**The problem**
Copy the records from the line containing "Image resolution: width=2125" through the end of the records, both ends included, without the pictures.

**Listed records**
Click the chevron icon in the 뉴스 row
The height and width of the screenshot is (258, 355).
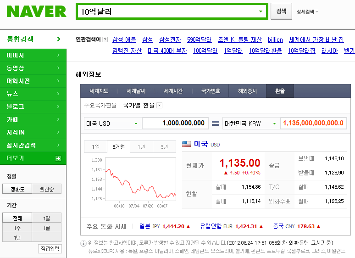[x=58, y=94]
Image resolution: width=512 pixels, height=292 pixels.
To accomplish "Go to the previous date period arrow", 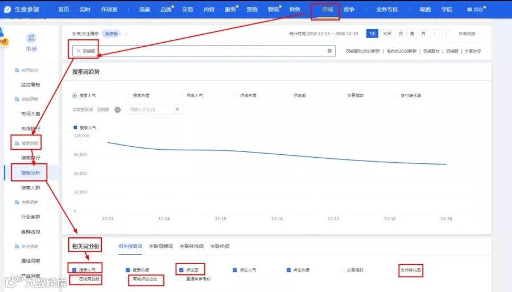I will tap(435, 34).
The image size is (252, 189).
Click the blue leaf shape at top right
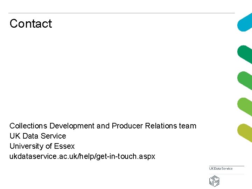click(245, 24)
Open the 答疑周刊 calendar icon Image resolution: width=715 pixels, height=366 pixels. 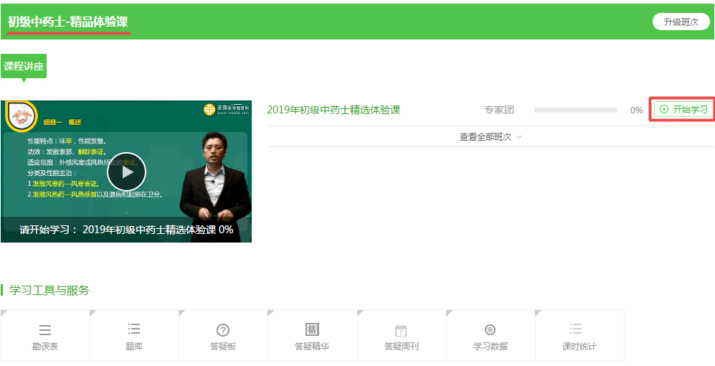point(401,331)
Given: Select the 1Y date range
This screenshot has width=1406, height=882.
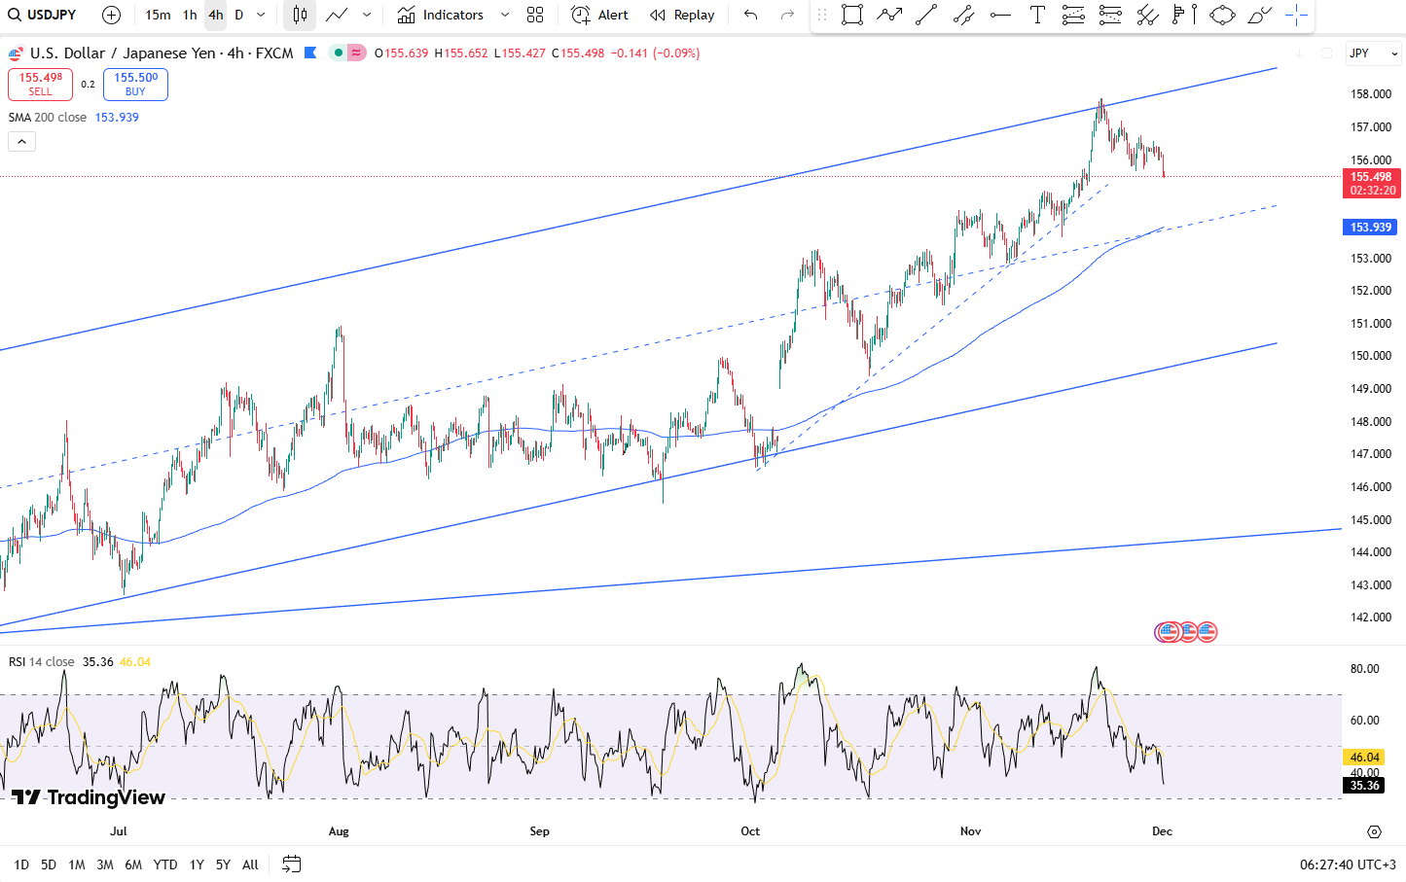Looking at the screenshot, I should tap(197, 864).
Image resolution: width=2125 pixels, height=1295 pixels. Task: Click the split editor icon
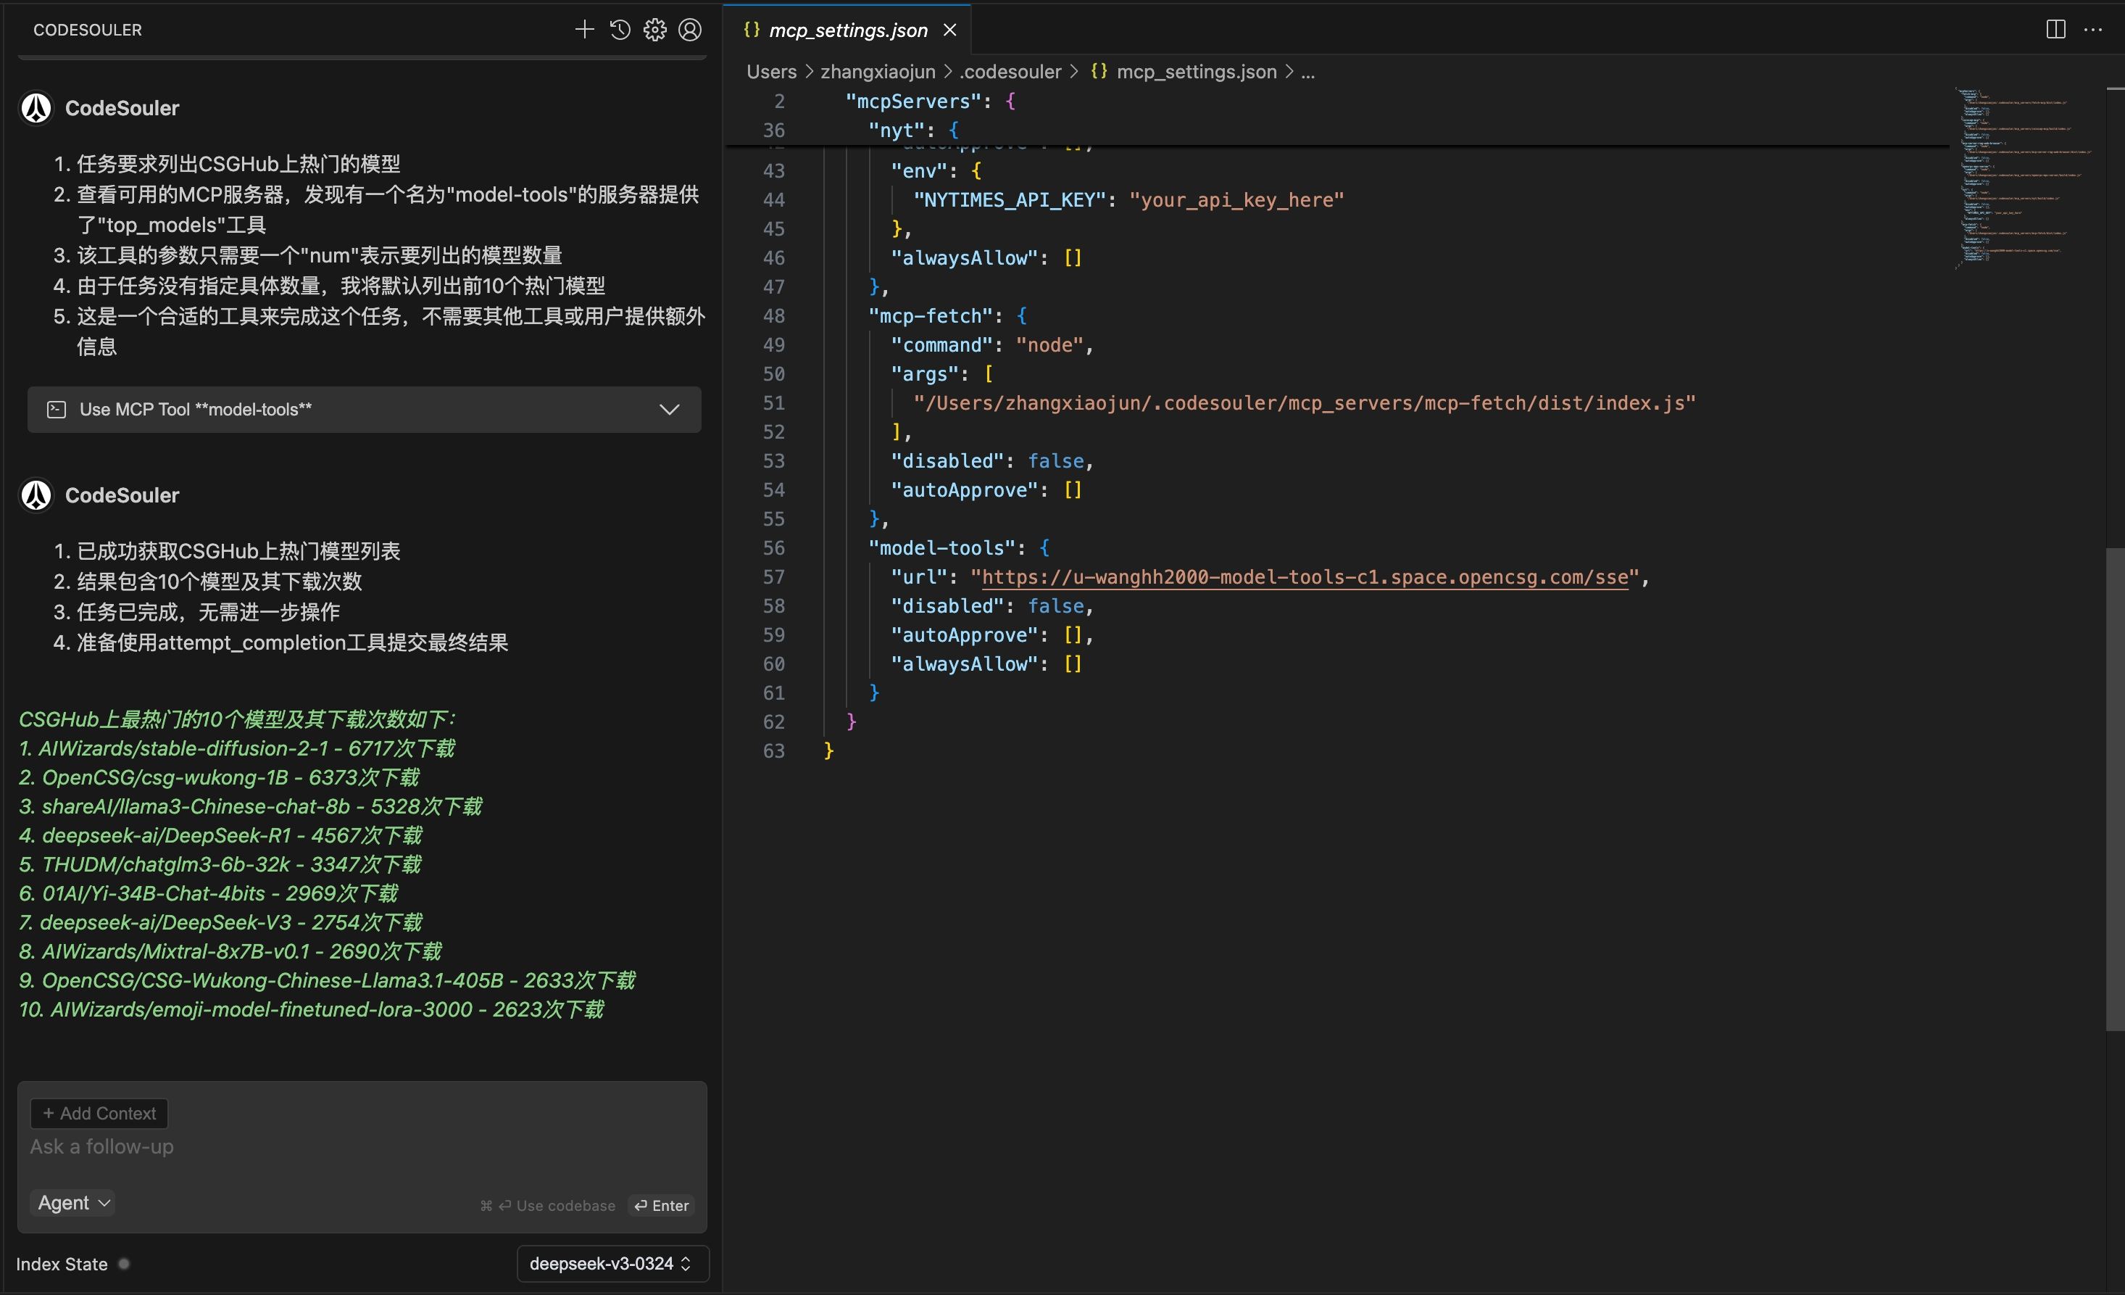pos(2055,29)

**The completed task**
Image resolution: width=2125 pixels, height=1295 pixels. Task: Click the split editor icon
pos(2055,29)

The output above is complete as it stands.